Sample Compatibility & Compliance
The SK3-6-13-4 accommodates crucibles, boats, and substrates made from quartz, alumina, silicon carbide, or graphite—compatible with powder, thin-film, fiber, and pelletized samples up to 10 g mass per run. It meets essential safety and electromagnetic compatibility requirements per IEC 61000-6-3 (EMI emission) and IEC 61000-6-2 (immunity). While not certified to UL or CSA standards out-of-box, its control logic and hardware architecture support integration into GLP/GMP workflows when paired with validated SOPs and audit-trail-enabled data acquisition systems. Vacuum performance aligns with ASTM E595 for outgassing-sensitive applications when operated below 10⁻¹ mbar.

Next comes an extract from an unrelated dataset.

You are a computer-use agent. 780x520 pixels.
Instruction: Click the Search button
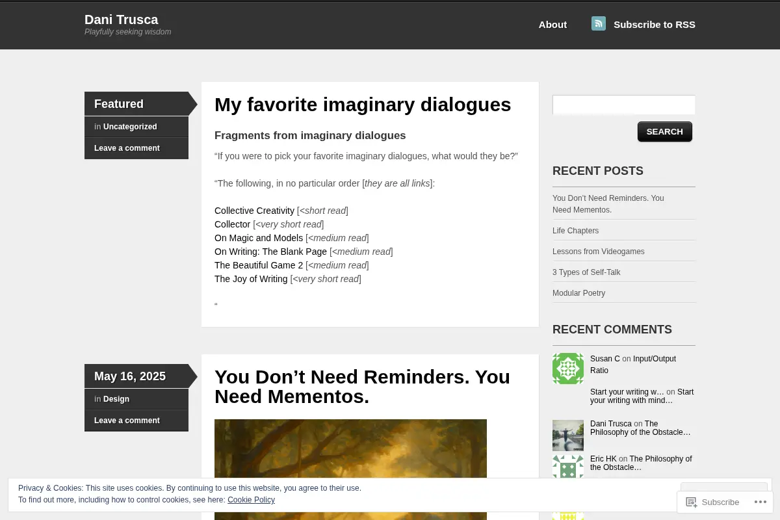tap(665, 131)
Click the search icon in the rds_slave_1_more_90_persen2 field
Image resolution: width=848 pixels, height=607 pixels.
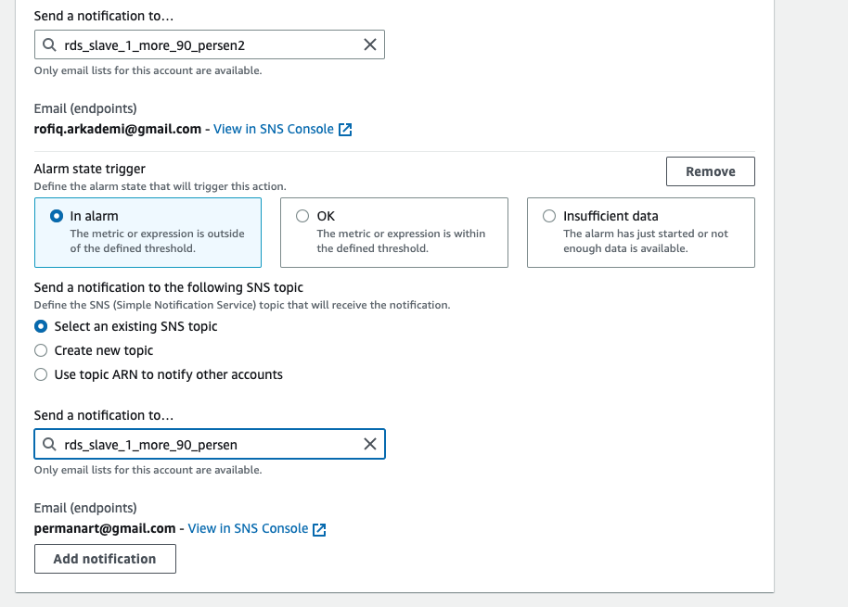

Software & Data Management
The LTDE controller provides local setpoint programming and real-time temperature display but does not include native PC software. However, its standard Modbus RTU (RS485) output enables seamless integration with third-party SCADA platforms (e.g., LabVIEW, Ignition, or MATLAB) for automated data logging, alarm notification, and electronic record retention. When deployed with FDA 21 CFR Part 11-compliant add-ons—such as time-stamped digital signatures, user access tiers, and immutable audit trails—the system satisfies documentation rigor required for pharmaceutical material development and academic grant reporting.
Applications
- Controlled-atmosphere calcination of Li-ion cathode precursors (e.g., NMC, LFP) under N₂/Ar flow.

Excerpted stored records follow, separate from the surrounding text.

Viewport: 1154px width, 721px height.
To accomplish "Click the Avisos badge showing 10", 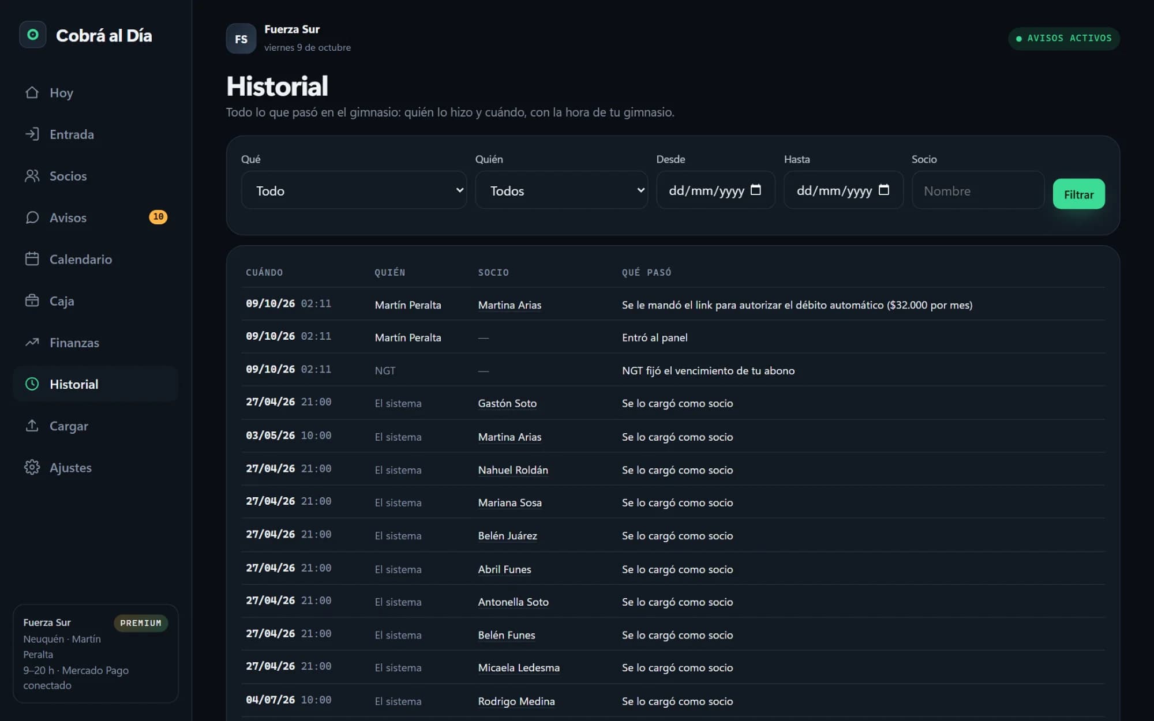I will tap(158, 217).
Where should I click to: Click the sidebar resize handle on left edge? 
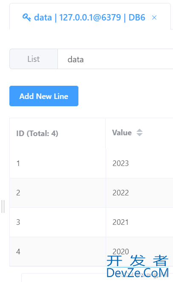point(3,206)
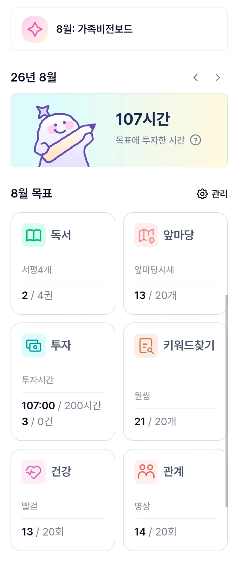Tap the document search icon for 키워드찾기

pos(146,346)
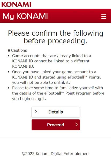This screenshot has width=111, height=166.
Task: Click the bullet point before 'Once you have linked'
Action: click(9, 72)
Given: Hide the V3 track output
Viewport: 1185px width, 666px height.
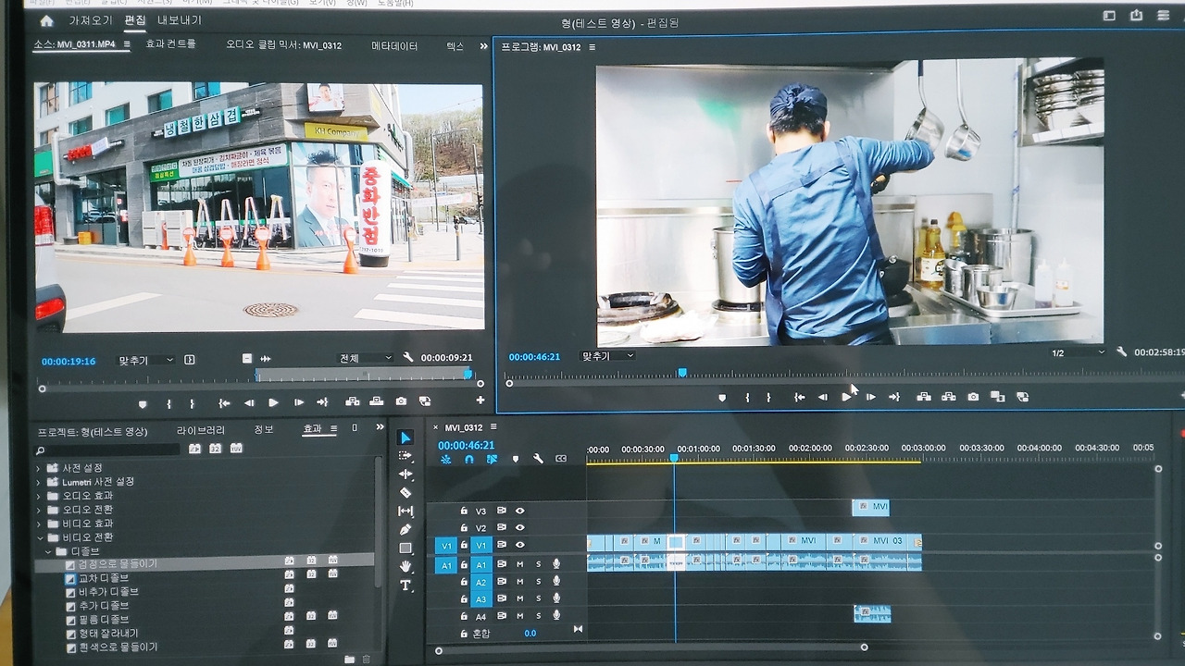Looking at the screenshot, I should coord(520,511).
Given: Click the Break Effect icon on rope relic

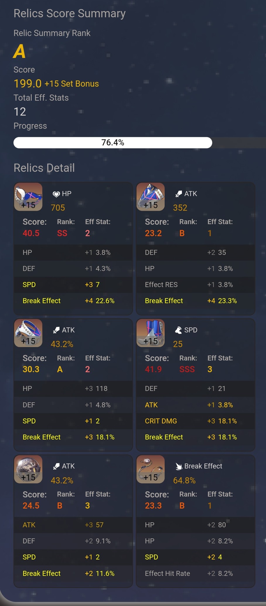Looking at the screenshot, I should click(x=178, y=466).
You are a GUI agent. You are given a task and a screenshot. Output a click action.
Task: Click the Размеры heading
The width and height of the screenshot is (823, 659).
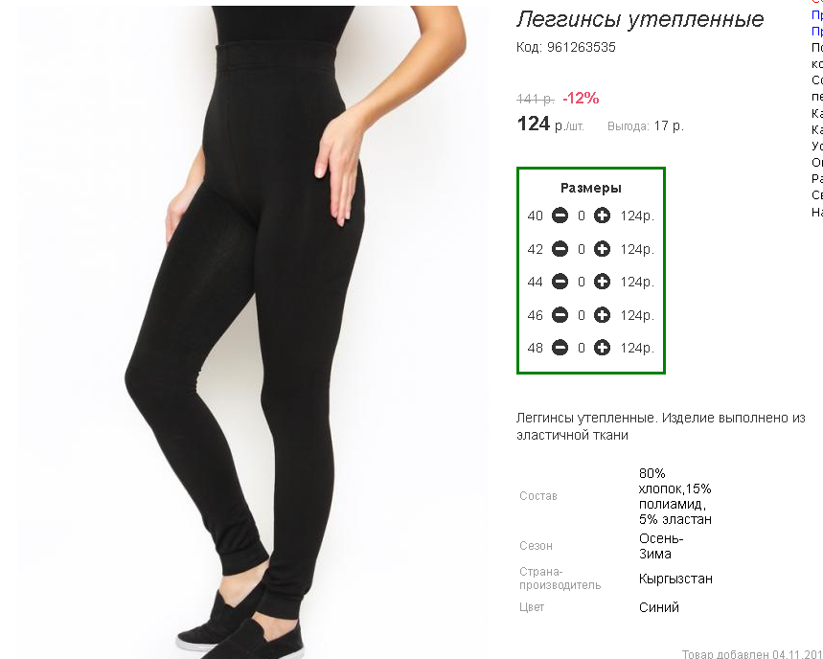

- Graphene oxide reduction and CVD precursor pyrolysis at 800–1200 °C under dynamic vacuum.
- Thermal stability testing of polymer-derived ceramics per ISO 11358.
- Low-oxygen annealing of semiconductor thin films (e.g., MoS₂, WSe₂) to minimize oxidation defects.
- Pre-sintering of metal-organic frameworks (MOFs) prior to activation—leveraging programmable ramp/soak cycles to preserve porosity.
FAQ
What vacuum level can the SK3-6-13-4 achieve without an external pump?
The built-in vacuum gauge monitors pressure only; a separate two-stage rotary vane pump (not included) is required to reach ≤10⁻² mbar. With proper sealing and degassing, typical base pressure ranges from 10⁻¹ to 10⁻² mbar.
Is the furnace compatible with hydrogen atmosphere processing?
Yes—when equipped with H₂-compatible tubing, leak-tested flanges, and appropriate ventilation protocols. Alumina tubes are recommended over quartz for prolonged H₂ exposure above 1000 °C.
Can the LTDE controller be calibrated traceably to NIST standards?
Yes—external calibration using a reference thermocouple (Type S or B) inserted into the tube near the sample zone is supported via the controller’s input offset adjustment function.
Does the system include overpressure protection?
No—overpressure relief is not integrated. Users must implement external pressure-relief valves or burst discs when operating with reactive gases or sealed tube configurations.
What maintenance intervals are recommended for long-term reliability?
Inspect sealing compound annually or after 200 thermal cycles >1000 °C; replace heating elements if resistance increases >15% from baseline; clean quartz tubes with dilute HF-free cleaners to prevent devitrification.